Теперь мы в состоянии корректно сформулировать вопрос Уорфа. Мы помним, что образ вовсе не обязан выглядеть как фраза на английском или на любом другом языке; он всего лишь должен использовать символы для обозначения понятий, а взаиморасположение символов — для указания логических отношений между ними, в соответствии с некой последовательной схемой. Но хотя мысленные образы у носителя английского и не обязаны выглядеть как фраза на английском, они могут, в принципе, выглядеть именно так, или как фраза на любом другом языке, которым владеет говорящий. Отсюда вопрос: На самом ли деле они так выглядят? Например, если мы знаем, что Сократ — человек, от того ли у нас это знание, что мы имеем цепи нейронов, которые один к одному совпадают с английскими словами Socrates, is, a и man, (‘Сократ, есть, неопределенный артикль, человек’) и группами нейронов в мозге, которые соответствуют подлежащему английского предложения, сказуемому и дополнению, расположенным в таком порядке? Или же мы используем некий другой код для воплощения понятий и их взаимодействия в нашей голове, язык мысли или мыслекод, который отличается от всех существующих в мире языков? Мы можем ответить на этот вопрос, если рассмотрим проблему — действительно ли предложения на английском языке несут информацию, на основании которой процессор обязательно построит убедительные последовательности рассуждений, не требуя никакого абсолютно разумного гомункулуса внутри, осуществляющего «понимание».

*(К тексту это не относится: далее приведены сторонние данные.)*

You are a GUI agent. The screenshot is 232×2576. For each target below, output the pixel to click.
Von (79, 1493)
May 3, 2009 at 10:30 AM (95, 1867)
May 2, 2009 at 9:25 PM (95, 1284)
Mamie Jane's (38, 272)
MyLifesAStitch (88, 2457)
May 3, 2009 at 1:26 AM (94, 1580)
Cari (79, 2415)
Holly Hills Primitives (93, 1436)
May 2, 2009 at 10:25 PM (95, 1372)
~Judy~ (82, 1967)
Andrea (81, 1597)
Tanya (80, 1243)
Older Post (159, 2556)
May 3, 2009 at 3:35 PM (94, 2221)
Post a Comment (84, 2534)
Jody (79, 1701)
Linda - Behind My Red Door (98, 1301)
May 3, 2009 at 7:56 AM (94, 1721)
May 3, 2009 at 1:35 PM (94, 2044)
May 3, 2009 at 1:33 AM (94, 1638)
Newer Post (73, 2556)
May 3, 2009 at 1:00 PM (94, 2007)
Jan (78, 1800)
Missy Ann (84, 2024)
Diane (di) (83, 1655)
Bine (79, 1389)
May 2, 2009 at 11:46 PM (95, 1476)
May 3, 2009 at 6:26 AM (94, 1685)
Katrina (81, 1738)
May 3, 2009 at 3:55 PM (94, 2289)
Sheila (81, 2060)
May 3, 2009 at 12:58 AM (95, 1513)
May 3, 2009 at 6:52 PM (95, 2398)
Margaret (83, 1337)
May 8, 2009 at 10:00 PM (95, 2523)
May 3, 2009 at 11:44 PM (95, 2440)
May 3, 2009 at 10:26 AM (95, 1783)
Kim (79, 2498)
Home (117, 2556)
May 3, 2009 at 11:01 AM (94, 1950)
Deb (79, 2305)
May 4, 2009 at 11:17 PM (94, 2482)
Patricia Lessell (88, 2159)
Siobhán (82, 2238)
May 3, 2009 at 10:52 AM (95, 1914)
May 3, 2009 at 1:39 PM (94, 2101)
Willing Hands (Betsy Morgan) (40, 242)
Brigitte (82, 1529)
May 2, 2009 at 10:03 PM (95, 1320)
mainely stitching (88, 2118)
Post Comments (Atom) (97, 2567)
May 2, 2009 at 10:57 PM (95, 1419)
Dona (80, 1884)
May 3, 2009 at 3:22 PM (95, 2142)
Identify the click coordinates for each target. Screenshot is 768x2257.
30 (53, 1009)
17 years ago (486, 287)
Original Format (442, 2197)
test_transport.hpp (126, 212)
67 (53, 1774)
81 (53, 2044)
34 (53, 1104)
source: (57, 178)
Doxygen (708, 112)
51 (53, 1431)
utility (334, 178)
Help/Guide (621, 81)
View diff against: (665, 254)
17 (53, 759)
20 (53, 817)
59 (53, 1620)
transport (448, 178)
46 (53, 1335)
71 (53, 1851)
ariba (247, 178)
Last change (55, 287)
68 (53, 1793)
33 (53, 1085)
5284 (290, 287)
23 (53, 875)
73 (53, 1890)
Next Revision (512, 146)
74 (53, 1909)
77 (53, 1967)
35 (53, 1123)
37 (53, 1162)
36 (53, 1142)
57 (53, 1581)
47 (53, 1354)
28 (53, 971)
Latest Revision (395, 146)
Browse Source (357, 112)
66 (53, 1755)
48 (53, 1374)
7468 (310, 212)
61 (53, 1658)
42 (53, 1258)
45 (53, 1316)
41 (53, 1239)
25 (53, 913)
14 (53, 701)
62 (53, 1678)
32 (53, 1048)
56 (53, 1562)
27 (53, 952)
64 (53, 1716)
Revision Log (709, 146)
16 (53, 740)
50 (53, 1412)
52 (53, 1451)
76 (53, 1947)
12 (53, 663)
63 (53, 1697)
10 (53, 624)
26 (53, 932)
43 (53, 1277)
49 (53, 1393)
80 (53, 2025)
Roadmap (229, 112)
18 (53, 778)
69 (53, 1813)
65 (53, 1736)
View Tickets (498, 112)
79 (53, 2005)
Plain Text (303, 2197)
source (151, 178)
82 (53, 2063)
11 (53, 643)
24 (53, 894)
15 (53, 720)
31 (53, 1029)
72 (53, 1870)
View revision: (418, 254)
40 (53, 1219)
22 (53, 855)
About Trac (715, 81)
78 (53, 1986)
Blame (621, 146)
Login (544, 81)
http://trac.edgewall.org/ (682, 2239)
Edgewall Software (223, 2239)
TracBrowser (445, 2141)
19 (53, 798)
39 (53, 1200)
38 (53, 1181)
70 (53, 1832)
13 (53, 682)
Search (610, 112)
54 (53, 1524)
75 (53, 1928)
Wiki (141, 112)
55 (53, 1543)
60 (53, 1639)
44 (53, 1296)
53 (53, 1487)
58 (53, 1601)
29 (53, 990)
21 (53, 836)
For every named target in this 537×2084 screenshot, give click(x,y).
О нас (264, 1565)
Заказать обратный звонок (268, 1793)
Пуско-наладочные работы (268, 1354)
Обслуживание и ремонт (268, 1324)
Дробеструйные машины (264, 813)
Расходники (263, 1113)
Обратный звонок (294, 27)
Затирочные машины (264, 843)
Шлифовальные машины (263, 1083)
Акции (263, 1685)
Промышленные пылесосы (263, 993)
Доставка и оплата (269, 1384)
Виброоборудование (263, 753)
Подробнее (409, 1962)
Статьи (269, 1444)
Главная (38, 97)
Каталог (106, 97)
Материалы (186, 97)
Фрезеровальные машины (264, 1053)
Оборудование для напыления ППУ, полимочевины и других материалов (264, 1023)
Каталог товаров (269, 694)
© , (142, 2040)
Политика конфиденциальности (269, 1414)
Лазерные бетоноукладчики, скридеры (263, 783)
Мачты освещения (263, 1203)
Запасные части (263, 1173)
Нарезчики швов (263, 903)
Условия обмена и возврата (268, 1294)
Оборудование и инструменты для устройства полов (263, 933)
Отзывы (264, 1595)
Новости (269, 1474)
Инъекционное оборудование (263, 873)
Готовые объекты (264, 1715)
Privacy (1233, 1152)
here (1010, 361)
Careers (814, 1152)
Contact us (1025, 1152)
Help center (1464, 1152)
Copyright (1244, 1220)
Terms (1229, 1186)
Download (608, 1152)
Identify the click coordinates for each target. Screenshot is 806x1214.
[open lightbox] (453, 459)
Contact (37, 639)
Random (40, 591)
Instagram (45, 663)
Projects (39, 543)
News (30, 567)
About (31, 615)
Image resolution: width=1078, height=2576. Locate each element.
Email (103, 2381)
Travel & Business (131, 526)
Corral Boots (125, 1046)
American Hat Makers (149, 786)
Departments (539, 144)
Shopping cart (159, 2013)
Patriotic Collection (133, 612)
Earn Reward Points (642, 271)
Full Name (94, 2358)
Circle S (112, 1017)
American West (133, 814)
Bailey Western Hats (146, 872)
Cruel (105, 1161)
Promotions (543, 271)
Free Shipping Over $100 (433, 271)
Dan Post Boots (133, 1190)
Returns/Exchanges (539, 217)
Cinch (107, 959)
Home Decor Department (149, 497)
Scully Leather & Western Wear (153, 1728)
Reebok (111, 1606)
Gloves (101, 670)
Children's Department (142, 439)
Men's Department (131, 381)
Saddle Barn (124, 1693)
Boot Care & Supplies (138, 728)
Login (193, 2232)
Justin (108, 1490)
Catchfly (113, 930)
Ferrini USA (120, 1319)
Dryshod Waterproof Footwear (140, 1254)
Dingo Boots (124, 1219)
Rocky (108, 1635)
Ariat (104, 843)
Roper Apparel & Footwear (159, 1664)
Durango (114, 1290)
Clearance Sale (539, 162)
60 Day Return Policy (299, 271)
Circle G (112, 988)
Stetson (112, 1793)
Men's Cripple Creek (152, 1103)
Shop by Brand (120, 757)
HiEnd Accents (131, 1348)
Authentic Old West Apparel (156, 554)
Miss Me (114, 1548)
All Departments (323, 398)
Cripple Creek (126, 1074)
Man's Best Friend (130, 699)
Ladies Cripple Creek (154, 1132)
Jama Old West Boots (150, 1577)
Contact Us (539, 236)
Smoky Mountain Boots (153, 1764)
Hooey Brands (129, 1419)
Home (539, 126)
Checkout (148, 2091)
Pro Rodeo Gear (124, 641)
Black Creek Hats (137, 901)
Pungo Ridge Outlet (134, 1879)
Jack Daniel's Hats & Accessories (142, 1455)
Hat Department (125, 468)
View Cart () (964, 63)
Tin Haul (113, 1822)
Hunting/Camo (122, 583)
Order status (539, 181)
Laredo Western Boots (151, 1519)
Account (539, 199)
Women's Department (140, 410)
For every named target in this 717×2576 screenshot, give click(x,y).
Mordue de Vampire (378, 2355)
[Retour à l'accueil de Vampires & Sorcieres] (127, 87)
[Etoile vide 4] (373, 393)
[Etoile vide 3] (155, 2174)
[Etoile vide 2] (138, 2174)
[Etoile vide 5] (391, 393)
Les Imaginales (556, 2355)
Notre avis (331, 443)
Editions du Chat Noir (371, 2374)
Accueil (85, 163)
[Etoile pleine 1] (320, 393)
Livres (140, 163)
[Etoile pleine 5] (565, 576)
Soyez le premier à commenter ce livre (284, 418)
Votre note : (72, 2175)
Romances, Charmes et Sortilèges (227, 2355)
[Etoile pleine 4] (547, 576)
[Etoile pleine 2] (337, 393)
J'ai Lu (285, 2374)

Совершенно понятно, что ответ будет отрицательным. Английский язык (как и любой другой, на котором разговаривают люди) безнадежно не пригоден для того, чтобы служить нам средством для мысленных логических построений. Рассмотрим некоторые проблемы, при этом возникающие.
Первая проблема — это неоднозначность. Приведенные ниже заголовки действительно взяты из газет:
Child’s Stool Great for Use in Garden ‘Детский стул — отличная штука для сада’ или ‘Детский стульчик — отличный помощник в саду’.
Stud Tires Out ‘Жеребец выбился из сил’ или ‘Шины жеребца оказались снаружи’.
Stiff Opposition Expected to Casketless Funeral ‘Непреклонная оппозиция ожидается на похороны без гроба’ или ‘Дохлую оппозицию закопают без гроба’.
Drunk Gets Nine Months in Violin Case ‘Пьянице дали девять месяцев по делу о скрипке’ или ‘Пьяница сел на девять месяцев в скрипичный футляр’.
Iraqi Head Seeks Arms ‘Глава Ирака в поисках оружия’ или ‘Иракская голова ищет руки’.
Queen Mary Having Bottom Scraped ‘Судну «Королева Мария» отдраили днище’ или ‘Королева Мария ободрала задницу’.
Columnist Gets Urologist in Trouble with His Peers ‘Своим пристальным вниманием журналист вверг уролога в неприятности’ или ‘Из-за журналиста у уролога проблемы с пациентами’.
В каждом из этих заголовков есть двусмысленное слово. Но, наверняка, понятие, стоящее за этим словом, не двусмысленно; авторы заголовков, разумеется, знали, какое из двух значений слов stool, stud или stiff они сами имеют ввиду. Но если могут быть два понятия, которые соответствуют одному слову, понятие не может быть тем же, что и слово.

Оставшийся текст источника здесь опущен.